**SET PROBLEM**
Copy out the listing word for word, from its first line through the line containing "(1037, 199)".

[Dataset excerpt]
────────
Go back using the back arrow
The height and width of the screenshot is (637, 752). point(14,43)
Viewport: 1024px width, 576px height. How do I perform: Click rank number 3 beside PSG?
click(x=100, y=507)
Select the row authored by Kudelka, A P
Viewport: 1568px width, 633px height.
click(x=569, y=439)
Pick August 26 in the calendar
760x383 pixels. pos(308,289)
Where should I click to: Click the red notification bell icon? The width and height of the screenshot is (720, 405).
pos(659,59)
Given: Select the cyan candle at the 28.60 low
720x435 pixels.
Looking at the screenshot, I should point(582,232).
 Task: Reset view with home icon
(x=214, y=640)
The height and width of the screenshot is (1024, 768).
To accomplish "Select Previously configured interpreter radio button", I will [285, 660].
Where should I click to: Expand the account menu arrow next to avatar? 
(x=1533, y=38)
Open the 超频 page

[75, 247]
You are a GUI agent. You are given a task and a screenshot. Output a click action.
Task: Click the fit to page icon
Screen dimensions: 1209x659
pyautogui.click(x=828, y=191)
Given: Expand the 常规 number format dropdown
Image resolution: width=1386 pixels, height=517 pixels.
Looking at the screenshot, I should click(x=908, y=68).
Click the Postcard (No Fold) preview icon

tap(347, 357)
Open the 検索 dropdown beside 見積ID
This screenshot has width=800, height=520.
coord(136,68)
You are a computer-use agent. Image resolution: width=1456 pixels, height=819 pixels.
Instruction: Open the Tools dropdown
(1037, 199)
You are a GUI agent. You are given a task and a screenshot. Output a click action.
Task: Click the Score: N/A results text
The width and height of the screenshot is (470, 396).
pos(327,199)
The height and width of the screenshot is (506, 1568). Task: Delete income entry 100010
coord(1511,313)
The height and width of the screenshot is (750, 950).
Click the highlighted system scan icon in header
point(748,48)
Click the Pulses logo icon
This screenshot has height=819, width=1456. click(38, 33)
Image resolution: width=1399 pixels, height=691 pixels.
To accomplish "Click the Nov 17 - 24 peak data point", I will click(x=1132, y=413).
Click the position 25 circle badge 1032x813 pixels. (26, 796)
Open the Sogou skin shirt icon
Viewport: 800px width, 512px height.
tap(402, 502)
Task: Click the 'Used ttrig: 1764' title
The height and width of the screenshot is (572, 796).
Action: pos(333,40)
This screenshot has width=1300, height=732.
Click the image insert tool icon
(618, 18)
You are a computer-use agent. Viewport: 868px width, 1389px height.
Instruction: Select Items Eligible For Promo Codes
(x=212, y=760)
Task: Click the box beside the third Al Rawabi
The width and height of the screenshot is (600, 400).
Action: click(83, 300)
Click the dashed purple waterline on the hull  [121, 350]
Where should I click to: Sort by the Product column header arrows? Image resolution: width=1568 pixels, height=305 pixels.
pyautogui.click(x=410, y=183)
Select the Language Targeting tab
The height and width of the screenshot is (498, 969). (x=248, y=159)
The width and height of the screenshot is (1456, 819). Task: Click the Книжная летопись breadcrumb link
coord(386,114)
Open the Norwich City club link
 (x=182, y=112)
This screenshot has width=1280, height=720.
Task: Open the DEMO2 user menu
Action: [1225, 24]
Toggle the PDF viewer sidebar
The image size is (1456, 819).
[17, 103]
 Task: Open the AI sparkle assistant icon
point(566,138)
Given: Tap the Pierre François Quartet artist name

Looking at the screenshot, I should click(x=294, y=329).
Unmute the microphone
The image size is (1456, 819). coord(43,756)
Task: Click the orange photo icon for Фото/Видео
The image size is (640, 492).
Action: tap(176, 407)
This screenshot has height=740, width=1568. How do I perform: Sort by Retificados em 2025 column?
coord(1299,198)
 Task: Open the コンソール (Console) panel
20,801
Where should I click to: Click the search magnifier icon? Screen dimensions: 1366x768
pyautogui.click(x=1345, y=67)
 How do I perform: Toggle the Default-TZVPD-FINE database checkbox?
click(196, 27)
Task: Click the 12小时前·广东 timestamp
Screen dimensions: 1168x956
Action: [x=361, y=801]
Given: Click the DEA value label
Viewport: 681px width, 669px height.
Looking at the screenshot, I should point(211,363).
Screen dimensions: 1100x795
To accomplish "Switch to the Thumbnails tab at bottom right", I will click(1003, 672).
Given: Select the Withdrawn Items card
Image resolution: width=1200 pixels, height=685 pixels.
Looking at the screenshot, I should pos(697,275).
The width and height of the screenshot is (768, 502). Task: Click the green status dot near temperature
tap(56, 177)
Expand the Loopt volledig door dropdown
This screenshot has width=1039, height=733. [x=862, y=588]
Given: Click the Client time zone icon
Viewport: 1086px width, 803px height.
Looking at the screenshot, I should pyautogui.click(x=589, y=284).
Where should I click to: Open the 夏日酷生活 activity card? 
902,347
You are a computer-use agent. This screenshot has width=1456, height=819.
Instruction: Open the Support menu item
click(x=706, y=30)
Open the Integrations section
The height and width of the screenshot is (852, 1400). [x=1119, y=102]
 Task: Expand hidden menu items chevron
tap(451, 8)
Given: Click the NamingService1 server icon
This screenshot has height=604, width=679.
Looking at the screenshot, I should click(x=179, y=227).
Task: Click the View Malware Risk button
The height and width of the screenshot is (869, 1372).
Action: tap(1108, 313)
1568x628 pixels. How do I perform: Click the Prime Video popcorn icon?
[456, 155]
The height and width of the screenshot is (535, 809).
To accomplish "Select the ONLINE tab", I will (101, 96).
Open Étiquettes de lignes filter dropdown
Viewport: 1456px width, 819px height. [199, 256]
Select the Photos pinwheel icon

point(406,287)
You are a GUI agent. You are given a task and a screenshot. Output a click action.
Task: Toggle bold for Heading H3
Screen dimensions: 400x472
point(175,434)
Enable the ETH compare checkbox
────────
**RESPONSE BELOW**
Go back using the back arrow
The height and width of the screenshot is (637, 752). point(14,43)
Viewport: 1024px width, 576px height. How do I perform: Click rank number 3 beside PSG?
click(x=100, y=507)
Select the row authored by Kudelka, A P
Viewport: 1568px width, 633px height.
click(x=569, y=439)
Pick August 26 in the calendar
760x383 pixels. pos(308,289)
Where should I click to: Click the red notification bell icon? The width and height of the screenshot is (720, 405).
pos(659,59)
Given: Select the cyan candle at the 28.60 low
720x435 pixels.
Looking at the screenshot, I should point(582,232).
 Task: Reset view with home icon
(x=214, y=640)
The height and width of the screenshot is (1024, 768).
To accomplish "Select Previously configured interpreter radio button", I will [285, 660].
Where should I click to: Expand the account menu arrow next to avatar? 
(x=1533, y=38)
Open the 超频 page

[75, 247]
You are a GUI agent. You are given a task and a screenshot. Output a click action.
Task: Click the fit to page icon
Screen dimensions: 1209x659
pyautogui.click(x=828, y=191)
Given: Expand the 常规 number format dropdown
Image resolution: width=1386 pixels, height=517 pixels.
Looking at the screenshot, I should click(x=908, y=68).
Click the Postcard (No Fold) preview icon

tap(347, 357)
Open the 検索 dropdown beside 見積ID
This screenshot has width=800, height=520.
coord(136,68)
You are a computer-use agent. Image resolution: width=1456 pixels, height=819 pixels.
Instruction: Open the Tools dropdown
(1037, 199)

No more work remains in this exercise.